そう言いながら笑顔で皿を並べ終わると、女将は受付へ戻っていく。

残された僕達の机を様々な料理が彩る。

どれも鮮やかな色合いで目も楽しませた。

皿に盛られ蒸気を上げる野菜は、シャキシャキとした食感が気持ちいい。

そして、青物独特の味を不思議と味わい深い旨味が包んている。

それは、どことなく貝類の味にも感じられた。

その皿を一心不乱に食べる小猫の唇は、茶色の口紅に染まる。

それを諭す、アリシアもまた言える立場ではない。

僕は、二人の淑女に柔らかい布を渡す。


「二人共、口。

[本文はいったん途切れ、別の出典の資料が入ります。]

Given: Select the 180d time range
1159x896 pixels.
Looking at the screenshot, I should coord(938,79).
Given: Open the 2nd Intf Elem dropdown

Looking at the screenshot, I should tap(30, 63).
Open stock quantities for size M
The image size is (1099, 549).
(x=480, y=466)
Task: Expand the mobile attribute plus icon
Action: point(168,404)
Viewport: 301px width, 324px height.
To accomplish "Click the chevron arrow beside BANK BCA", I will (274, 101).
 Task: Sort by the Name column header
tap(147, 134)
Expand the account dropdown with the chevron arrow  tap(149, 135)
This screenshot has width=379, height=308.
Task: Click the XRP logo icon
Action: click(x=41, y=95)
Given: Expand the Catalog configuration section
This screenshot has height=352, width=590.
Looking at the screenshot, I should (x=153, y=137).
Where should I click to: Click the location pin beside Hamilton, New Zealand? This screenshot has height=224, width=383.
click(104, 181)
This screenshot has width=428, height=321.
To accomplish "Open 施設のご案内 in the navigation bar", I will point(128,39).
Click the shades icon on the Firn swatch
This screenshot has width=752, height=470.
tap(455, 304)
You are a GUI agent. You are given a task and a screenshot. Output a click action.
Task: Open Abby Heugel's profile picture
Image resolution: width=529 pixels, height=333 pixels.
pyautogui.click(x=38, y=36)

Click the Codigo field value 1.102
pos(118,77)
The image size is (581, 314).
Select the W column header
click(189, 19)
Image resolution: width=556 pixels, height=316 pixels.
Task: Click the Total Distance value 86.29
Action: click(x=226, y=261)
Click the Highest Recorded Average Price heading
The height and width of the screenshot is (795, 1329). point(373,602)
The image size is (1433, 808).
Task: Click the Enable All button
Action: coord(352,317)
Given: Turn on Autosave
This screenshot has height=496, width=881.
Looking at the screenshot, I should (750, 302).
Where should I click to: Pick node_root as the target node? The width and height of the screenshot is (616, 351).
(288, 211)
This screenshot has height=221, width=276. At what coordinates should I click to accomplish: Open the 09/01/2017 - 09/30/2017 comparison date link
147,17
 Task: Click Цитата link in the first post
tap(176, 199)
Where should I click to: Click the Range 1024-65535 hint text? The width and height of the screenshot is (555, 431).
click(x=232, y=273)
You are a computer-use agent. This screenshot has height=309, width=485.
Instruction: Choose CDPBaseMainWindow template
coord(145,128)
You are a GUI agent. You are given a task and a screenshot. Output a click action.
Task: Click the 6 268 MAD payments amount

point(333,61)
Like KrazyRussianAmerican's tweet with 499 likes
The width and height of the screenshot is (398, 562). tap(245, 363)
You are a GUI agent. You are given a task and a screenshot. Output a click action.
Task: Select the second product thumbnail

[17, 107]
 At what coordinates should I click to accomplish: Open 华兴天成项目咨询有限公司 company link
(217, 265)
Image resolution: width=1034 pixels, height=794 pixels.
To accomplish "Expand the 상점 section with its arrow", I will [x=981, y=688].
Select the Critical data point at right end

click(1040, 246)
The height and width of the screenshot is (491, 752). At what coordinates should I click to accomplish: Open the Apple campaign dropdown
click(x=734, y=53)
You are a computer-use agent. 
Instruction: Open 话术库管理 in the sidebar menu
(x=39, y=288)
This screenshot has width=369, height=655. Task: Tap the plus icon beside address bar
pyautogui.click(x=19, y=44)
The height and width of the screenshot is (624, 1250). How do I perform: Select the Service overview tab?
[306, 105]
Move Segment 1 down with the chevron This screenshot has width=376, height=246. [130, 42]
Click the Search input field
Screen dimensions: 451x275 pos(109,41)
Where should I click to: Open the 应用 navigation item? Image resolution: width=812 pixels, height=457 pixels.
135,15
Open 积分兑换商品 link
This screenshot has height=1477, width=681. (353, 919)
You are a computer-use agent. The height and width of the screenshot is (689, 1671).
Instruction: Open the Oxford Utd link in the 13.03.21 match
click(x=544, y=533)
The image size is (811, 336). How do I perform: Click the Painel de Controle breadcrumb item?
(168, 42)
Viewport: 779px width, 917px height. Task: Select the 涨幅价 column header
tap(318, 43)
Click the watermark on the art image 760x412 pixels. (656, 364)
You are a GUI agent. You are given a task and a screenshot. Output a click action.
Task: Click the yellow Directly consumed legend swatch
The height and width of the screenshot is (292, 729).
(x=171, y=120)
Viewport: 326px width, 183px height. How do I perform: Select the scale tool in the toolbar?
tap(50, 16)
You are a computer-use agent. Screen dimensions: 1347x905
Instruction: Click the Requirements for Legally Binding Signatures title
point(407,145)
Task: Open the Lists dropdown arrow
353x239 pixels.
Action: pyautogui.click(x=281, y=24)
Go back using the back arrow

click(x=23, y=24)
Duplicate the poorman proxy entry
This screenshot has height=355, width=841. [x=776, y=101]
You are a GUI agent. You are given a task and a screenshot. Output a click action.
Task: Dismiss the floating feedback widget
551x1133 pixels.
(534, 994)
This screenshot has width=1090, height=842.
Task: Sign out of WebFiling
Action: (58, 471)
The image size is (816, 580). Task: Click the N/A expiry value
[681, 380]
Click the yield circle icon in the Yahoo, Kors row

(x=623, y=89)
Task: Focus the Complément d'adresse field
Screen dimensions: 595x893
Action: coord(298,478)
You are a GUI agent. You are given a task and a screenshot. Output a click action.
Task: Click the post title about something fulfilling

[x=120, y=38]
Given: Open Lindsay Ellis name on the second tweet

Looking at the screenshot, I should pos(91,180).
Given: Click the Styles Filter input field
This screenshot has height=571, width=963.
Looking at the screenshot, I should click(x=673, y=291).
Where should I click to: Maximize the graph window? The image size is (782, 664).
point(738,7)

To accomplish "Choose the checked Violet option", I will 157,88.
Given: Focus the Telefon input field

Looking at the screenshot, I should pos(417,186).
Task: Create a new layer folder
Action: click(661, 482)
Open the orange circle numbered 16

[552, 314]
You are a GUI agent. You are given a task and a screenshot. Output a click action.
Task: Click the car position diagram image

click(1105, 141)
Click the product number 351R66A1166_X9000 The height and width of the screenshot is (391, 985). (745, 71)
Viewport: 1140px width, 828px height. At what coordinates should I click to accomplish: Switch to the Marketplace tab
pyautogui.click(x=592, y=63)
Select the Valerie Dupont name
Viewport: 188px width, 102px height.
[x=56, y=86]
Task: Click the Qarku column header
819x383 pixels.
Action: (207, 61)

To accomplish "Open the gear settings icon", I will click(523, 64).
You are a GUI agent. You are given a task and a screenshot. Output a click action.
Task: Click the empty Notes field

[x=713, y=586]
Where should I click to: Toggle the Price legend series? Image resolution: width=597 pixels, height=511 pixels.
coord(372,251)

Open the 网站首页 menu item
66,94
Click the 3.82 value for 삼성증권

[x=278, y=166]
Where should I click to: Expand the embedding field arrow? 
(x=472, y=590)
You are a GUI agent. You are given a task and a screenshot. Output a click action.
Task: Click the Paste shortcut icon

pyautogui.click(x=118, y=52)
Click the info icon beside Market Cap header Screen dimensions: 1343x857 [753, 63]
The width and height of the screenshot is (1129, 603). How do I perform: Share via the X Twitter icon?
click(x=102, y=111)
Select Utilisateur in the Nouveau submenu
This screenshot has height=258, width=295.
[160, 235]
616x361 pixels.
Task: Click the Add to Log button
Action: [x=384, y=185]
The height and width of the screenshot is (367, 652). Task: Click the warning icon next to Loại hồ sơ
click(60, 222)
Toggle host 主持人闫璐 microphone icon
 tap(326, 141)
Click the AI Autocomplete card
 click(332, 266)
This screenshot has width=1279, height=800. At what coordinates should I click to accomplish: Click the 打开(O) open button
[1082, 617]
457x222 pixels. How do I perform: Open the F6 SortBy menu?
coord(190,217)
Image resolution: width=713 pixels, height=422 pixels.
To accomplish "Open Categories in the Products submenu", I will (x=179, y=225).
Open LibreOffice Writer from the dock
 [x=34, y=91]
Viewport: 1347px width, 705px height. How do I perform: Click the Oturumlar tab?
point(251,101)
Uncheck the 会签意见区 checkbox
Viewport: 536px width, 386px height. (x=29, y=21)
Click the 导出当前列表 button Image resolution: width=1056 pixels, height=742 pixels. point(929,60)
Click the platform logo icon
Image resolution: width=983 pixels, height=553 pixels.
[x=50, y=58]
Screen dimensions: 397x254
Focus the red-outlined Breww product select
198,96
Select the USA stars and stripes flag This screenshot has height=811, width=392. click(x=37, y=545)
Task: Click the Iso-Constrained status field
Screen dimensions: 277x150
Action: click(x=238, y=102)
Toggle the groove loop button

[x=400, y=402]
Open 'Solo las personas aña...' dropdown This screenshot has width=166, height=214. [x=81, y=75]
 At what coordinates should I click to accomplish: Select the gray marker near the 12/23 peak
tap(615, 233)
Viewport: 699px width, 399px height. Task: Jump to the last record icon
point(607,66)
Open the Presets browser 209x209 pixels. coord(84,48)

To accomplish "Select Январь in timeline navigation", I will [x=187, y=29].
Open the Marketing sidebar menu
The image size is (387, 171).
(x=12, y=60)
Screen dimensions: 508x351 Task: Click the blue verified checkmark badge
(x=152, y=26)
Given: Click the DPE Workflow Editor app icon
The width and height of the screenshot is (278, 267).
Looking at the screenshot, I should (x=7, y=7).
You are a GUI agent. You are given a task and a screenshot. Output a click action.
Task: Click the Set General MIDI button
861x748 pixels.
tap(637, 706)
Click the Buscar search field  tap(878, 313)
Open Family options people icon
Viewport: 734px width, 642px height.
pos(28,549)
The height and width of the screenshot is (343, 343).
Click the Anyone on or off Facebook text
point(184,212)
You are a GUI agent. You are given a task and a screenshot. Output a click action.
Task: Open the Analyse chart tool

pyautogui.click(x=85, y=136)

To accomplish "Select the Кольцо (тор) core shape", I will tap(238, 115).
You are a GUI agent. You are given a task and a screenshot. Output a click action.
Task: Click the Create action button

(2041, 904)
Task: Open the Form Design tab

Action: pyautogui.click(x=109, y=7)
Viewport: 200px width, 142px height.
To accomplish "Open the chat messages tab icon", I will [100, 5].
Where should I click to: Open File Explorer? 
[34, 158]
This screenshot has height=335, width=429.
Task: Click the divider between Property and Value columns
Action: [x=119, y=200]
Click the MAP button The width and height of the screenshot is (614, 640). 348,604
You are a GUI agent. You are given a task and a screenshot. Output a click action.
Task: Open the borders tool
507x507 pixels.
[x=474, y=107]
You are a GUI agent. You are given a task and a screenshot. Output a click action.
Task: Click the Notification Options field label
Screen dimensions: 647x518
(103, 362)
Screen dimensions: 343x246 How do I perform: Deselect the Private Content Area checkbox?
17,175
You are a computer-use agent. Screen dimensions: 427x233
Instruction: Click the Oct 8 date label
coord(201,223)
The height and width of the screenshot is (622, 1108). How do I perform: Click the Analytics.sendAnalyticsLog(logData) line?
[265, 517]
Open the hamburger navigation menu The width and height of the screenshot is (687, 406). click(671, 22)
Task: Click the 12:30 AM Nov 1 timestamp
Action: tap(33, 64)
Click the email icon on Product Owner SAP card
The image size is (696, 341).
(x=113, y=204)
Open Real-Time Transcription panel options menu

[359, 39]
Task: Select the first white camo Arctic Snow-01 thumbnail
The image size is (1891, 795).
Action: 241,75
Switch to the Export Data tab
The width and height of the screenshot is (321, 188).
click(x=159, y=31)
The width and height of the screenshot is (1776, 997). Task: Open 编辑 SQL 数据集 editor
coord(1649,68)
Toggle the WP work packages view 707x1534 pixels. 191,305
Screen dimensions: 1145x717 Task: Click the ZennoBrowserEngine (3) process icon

」


「「わかてるよ!」」


雑に返される言葉は、いつもの事だ。

僕の箸は、その野菜の炒め物と、こちらで覚えた米を交互に行き来する。

そして、楼臨でも出された麻婆豆腐。

辛みの中にある旨味、そして豆腐の甘みが食欲を煽った。

僕達の口元は、油で輝いている。

そこには、3人と笑顔であろうことは理解できた。

最後に残ったのは、女将の説明があった杏仁豆腐。

これからは湯気は立っていない。

しかし、その匂いは、甘味中毒者を引き付けた。


「ルシア・・これは素晴らしい匂いだ!」

「んんーーー!!・・これは素晴らしいぞ!」


僕は、アリシアの発狂に辺りを確認。

それは、予想していた通りで、周りの客は優しく笑う。

僕は、この優しい世界に救われた。

しかし、この杏仁豆腐という物は食後には最適だ。

アレだけ、食べた後でも、その重さを感じさせなくさせる力がある。

僕は喜ぶアリシアとラスティを優しく見守った。

太陽はまだ天辺にある。

僕達は風と共に次の街を目指した。